* _Task item_: Starting with the line that holds "Where should I" and stopping after the line that holds "Image resolution: width=542", repeat the lines below word for word, without the pictures.

* _Records shown_:
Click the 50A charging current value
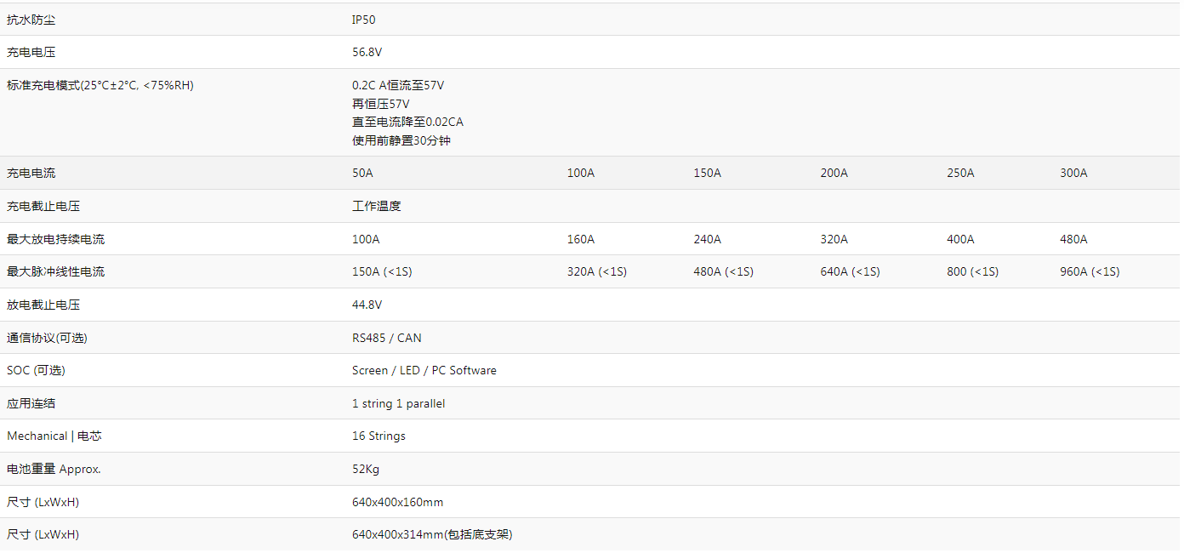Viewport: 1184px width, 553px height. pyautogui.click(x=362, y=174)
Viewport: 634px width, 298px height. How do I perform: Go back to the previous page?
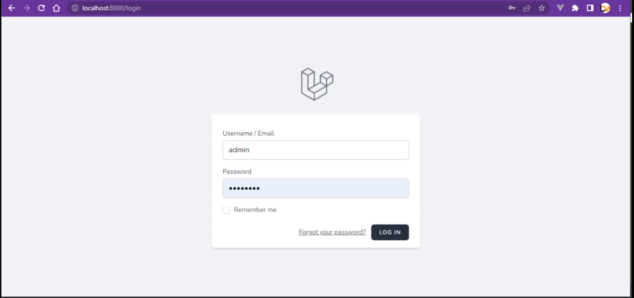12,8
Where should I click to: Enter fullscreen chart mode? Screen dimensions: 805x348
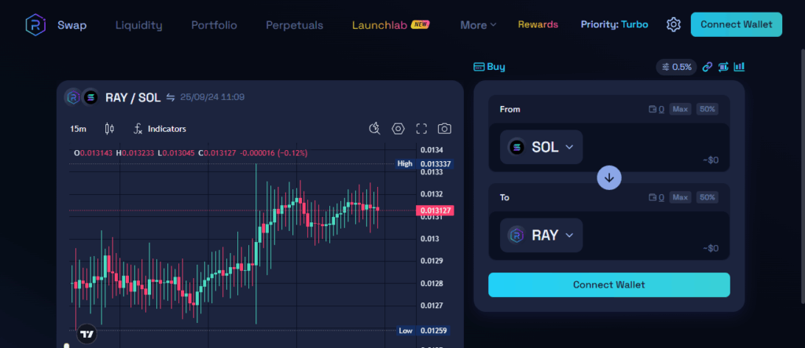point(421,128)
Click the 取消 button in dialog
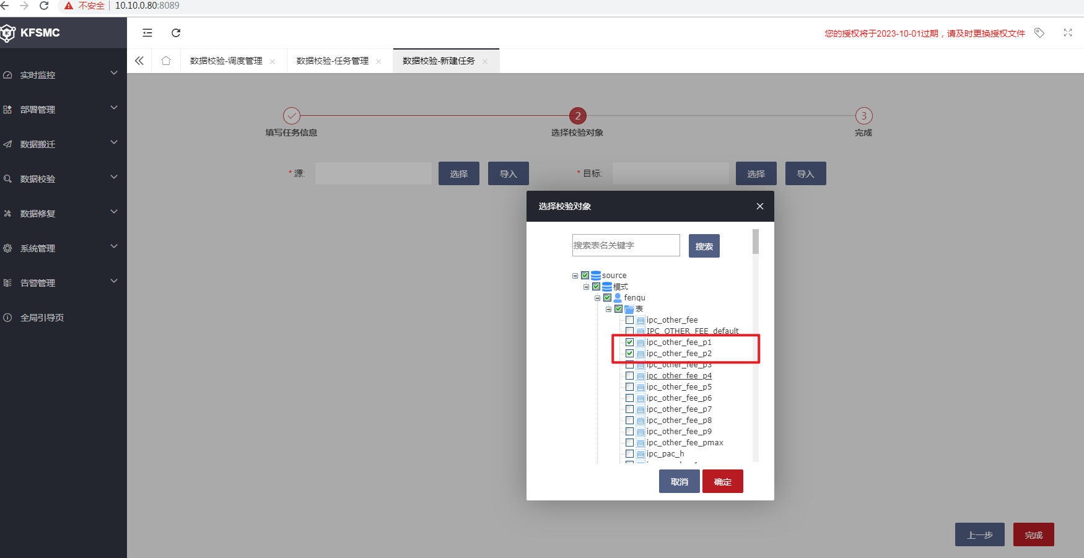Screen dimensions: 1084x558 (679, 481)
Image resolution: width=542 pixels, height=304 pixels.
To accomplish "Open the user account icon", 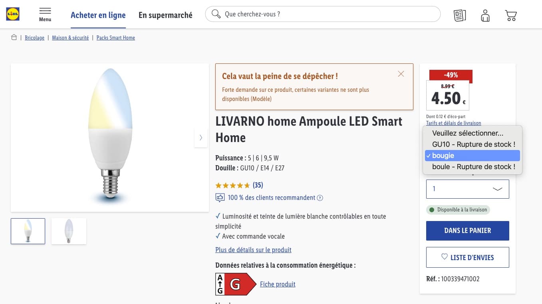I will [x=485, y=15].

* _Solved exercise_:
Where should I click to: Enter fullscreen chart mode? Screen dimensions: 805x348
point(421,128)
Click the 取消 button in dialog
Screen dimensions: 1084x558 (679, 481)
Image resolution: width=542 pixels, height=304 pixels.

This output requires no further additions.